In the rows below, swap "Screen dimensions" for "Display size" and reproduce every line with nothing else changed. Leave the pictures out of your answer.

### Data excerpts

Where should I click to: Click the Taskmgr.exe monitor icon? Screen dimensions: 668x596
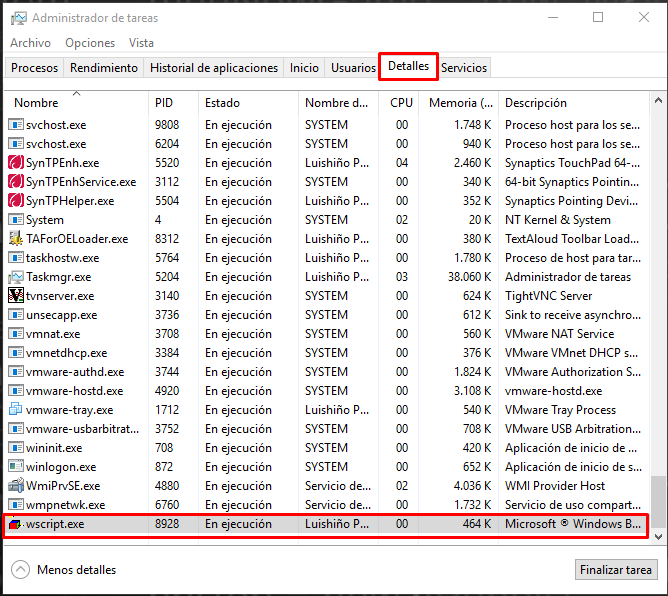click(16, 277)
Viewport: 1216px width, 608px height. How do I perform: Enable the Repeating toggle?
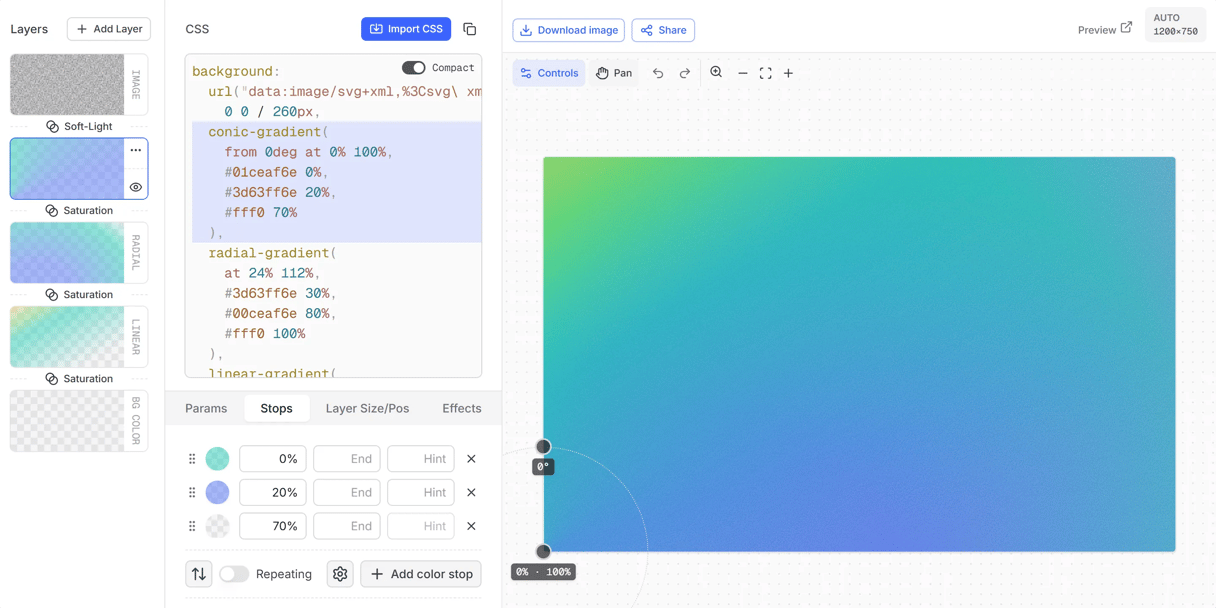pos(235,573)
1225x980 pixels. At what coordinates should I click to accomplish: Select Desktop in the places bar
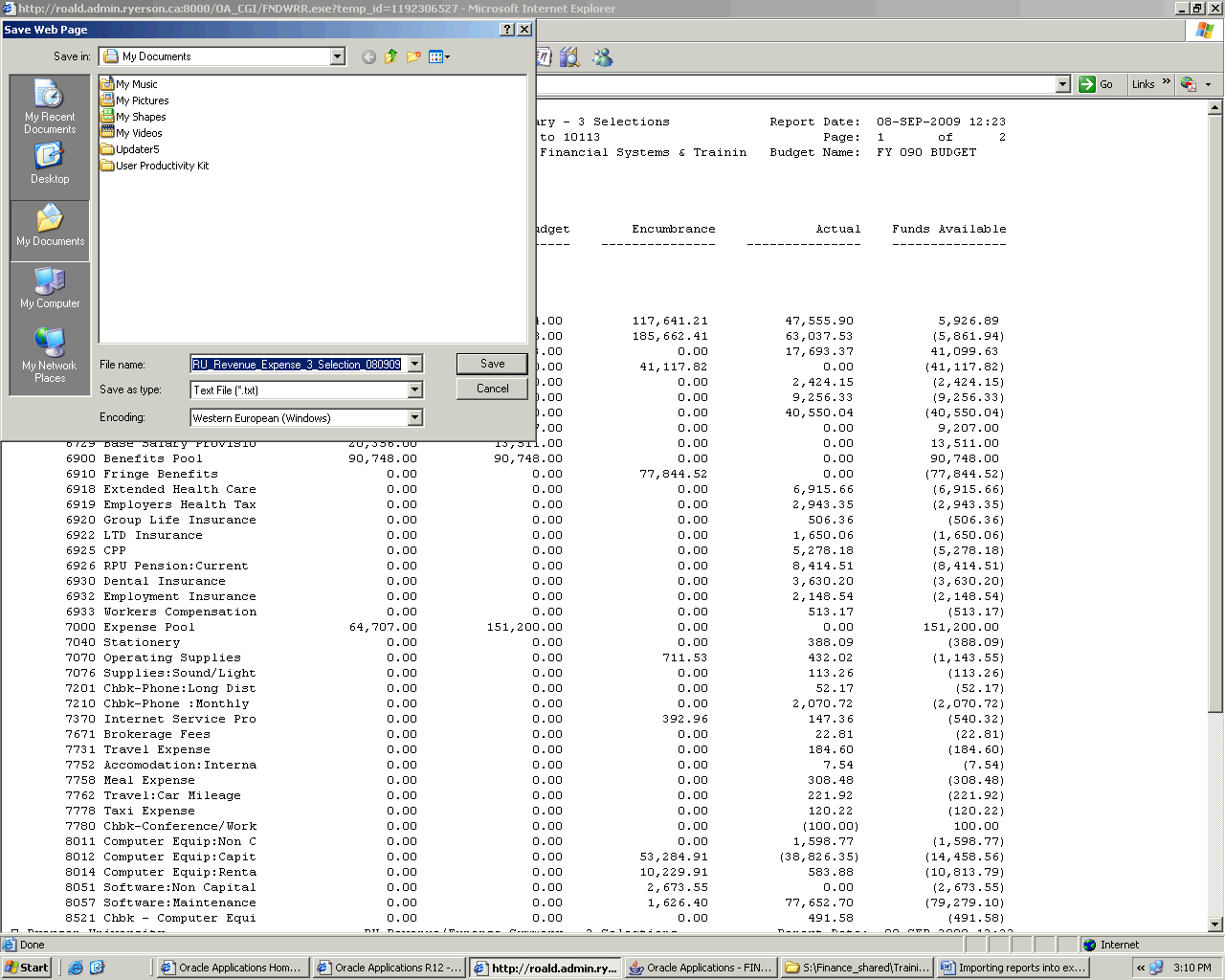point(50,164)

######

## Result of the exercise
Where should I click to: Click the Taskmgr.exe monitor icon? Display size: 668x596
click(16, 277)
Viewport: 1216px width, 608px height. How do I perform: Enable the Repeating toggle?
pos(235,573)
1225x980 pixels. At what coordinates should I click to accomplish: Select Desktop in the places bar
point(50,164)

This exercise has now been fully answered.